Exercise goal.
Starting at the line that holds "Partner With Us (30, 2464)" and stopping at the line that holds "Indeed Platinum Partner (42, 2452)", restate the records below word for word, with both of those lines included.

┌──

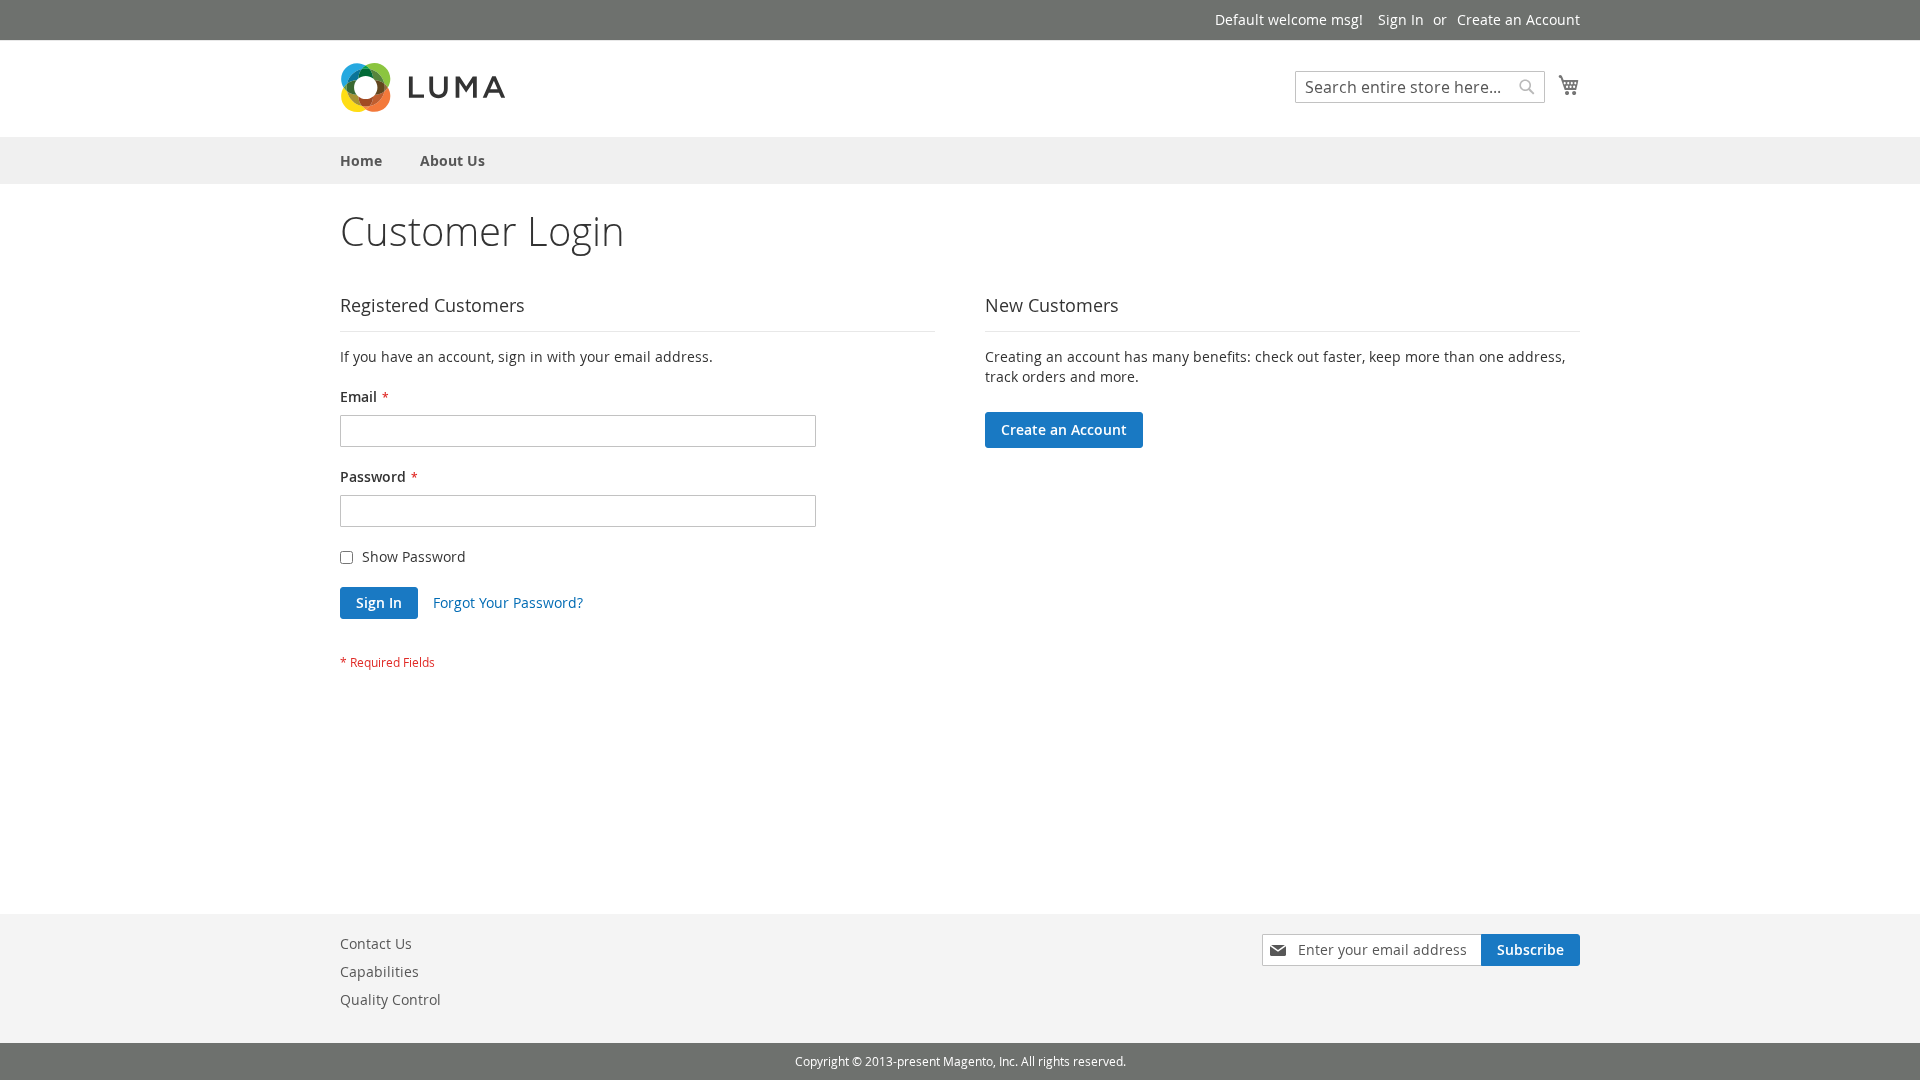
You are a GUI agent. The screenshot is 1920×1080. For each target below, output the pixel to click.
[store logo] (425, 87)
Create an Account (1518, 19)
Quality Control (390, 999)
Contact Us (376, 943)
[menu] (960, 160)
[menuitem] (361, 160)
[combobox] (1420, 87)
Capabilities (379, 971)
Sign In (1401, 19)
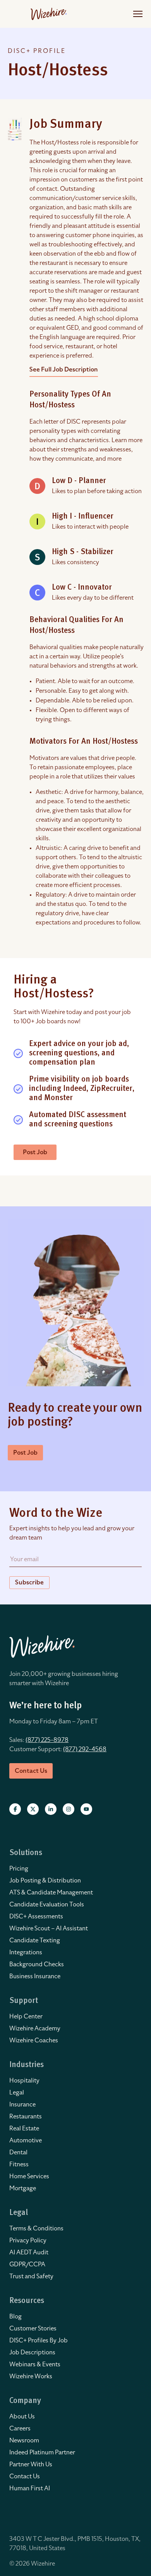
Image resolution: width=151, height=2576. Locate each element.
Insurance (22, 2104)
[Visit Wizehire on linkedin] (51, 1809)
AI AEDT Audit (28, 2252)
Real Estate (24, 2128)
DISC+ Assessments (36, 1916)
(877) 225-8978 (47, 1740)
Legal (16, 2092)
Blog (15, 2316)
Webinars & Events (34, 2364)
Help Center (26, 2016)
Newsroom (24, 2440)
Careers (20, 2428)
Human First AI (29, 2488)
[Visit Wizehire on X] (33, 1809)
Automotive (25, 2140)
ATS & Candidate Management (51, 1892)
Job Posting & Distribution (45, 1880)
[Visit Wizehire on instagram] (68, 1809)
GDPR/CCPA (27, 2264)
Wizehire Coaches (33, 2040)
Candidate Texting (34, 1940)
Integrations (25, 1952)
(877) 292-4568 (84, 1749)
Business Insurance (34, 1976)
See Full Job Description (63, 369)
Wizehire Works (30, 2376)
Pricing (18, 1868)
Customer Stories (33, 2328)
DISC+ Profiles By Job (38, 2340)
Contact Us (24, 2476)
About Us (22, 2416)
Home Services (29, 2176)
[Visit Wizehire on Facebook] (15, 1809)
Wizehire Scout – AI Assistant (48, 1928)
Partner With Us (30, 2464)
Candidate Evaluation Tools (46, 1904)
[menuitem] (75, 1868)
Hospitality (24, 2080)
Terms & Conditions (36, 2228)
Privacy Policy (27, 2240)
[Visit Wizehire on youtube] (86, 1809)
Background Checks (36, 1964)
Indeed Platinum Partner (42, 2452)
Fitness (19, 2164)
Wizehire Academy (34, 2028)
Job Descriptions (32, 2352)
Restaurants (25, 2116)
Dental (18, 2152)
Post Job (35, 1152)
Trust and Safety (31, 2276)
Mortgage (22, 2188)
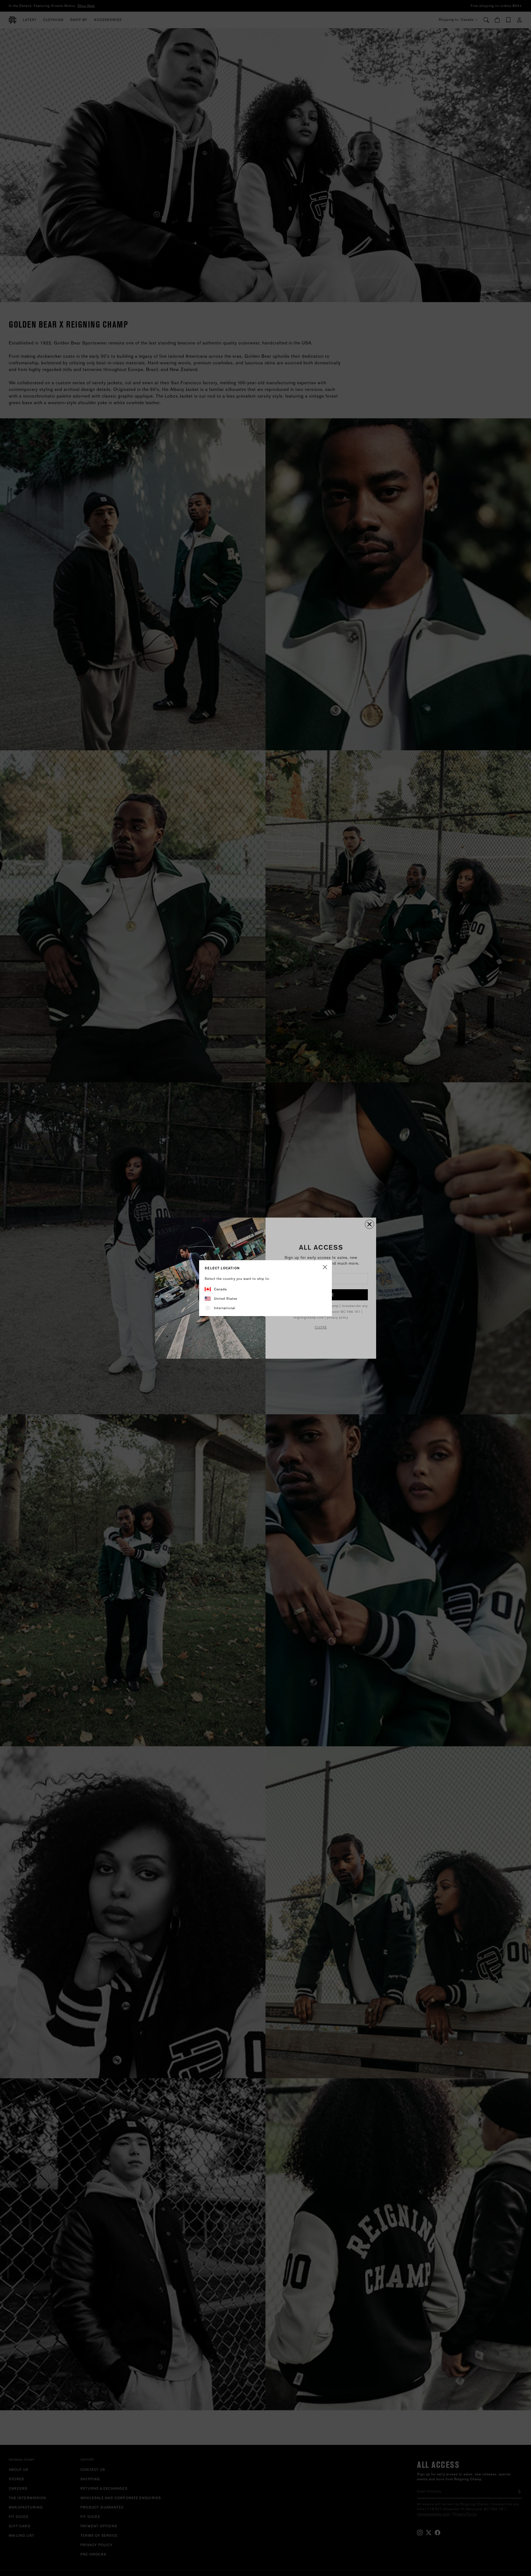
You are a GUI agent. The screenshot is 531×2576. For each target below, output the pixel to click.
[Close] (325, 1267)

└──

Written response.
Partner With Us (30, 2464)
Candidate Evaluation Tools (46, 1904)
[menuitem] (75, 1868)
Hospitality (24, 2080)
Terms & Conditions (36, 2228)
Privacy Policy (27, 2240)
[Visit Wizehire on youtube] (86, 1809)
Background Checks (36, 1964)
Indeed Platinum Partner (42, 2452)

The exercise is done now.